Culture in South Africa is not just culture. It’s more broad, in terms of common sense and social norms covering a variety of areas from raising children to settling a dispute, and, of course, the religious aspects. The harmony among people governed by the ‘culture’ takes precedent to anything else, even to laws or morality. Often, the norms expressed as the culture are illogical or even illegal, but the conformity self-governs anyone who is troubled by it. That is why it is hard for them to go against the flow and stand up for their beliefs. So the dualism sets in. The two hats they wear, one for us, outsiders, and one for their own people. When they do, they have to sacrifice one hat in order to keep the other one clean, and that causes irrefutable damage to the relationship with one group, usually the outsiders.
We have been working on the rape issues in South Africa through the I’m Precious to Jesus campaign. We have gathered hundreds of male supporters through it. However, the majority of the members of the RMA (Righteous Men Assembly: a program to mobilize good men) still have a hard time speaking out about it openly unless the consensus has been made in the particular group of people they are with. It is almost like coming out of the closet for them to say, “I’m precious to Jesus and we need to change.” If we had a dollar every time a man told us that “I know we need to change, but black men are evil and they will never change”, we wouldn’t need to fundraise. -A good example of the distrust among men – To The South African Black Man: You Are Evil. Admit it.- Therefore, one of the most positive benefits of the RMA has been proving to them that they are not the only good men out there and that many people do not subscribe to some of their social norms. However, it’s sad to see that they are silenced by the conformity of the culture.

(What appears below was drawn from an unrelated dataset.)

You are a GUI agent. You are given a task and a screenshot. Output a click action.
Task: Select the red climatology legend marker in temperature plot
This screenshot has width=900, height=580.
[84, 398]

The time has come for us to go further. We frequently encountered roadblocks on the road to mobilizing good men regarding the issues of the cultural practices and mentality in Transkei (a South African rural area). Many people don’t migrate, the metropolitan area is where they make money and Transkei is home. Transkei’s cultural relevance is significant and also unshakable in the minds of the men. The reason is not what you might think. It is because not many people understand why things are the way they are. The cultural heritage, sad to say, has been diminished or lost. We started the Imbizo Project last year to test the water about bringing the Children’s March and RMA to Transkei. We witnessed the huge diversity in cultural practices and social norms from village to village and saw that there was no one properly communicating the cultural values with younger generations. The gap between the generations was causing many problems and distrust among each other. There is a lack of unified understanding of the cultural practices. For example, the origin of circumcision (initiation of men) has many versions, some are embarrassing, yet none have been declared as the actual origin. It probably caused many other undesirable things to be regarded as ‘culture’ just because people do it despite lacking cultural values.

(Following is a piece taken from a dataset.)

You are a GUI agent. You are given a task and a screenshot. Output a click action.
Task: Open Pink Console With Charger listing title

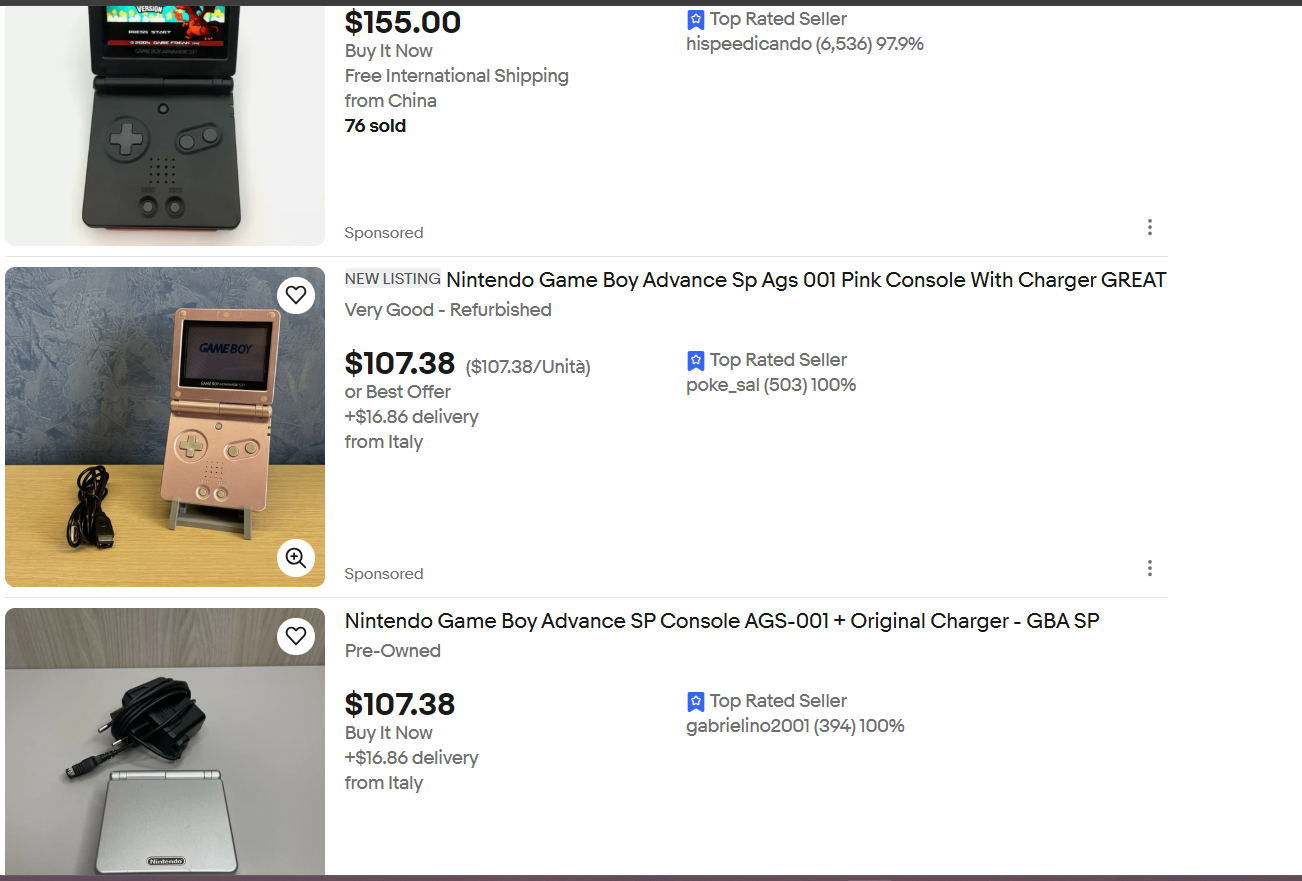point(805,280)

Therefore, we are initiating a three month survey trip to Transkei. Zukisani, OLIA’s treasurer, has been with the campaign since early 2014 and he left his job to join the campaign full-time early this year. He will be leaving in a few days to Queenstown and will travel through the towns visiting smaller villages along the way. The survey questions were designed to understand the struggles of people and the relevance of the culture. We want to grasp the diversity and hear their thoughts that have been silenced by the conformity of the culture in order for us to formulate better ways to empower them for a better future. Please contact us for the questionnaire. It will be a strenuous journey that he has to take on alone. We ask you to pray for God’s protection and guidance throughout the journey. So they may have hope in Christ.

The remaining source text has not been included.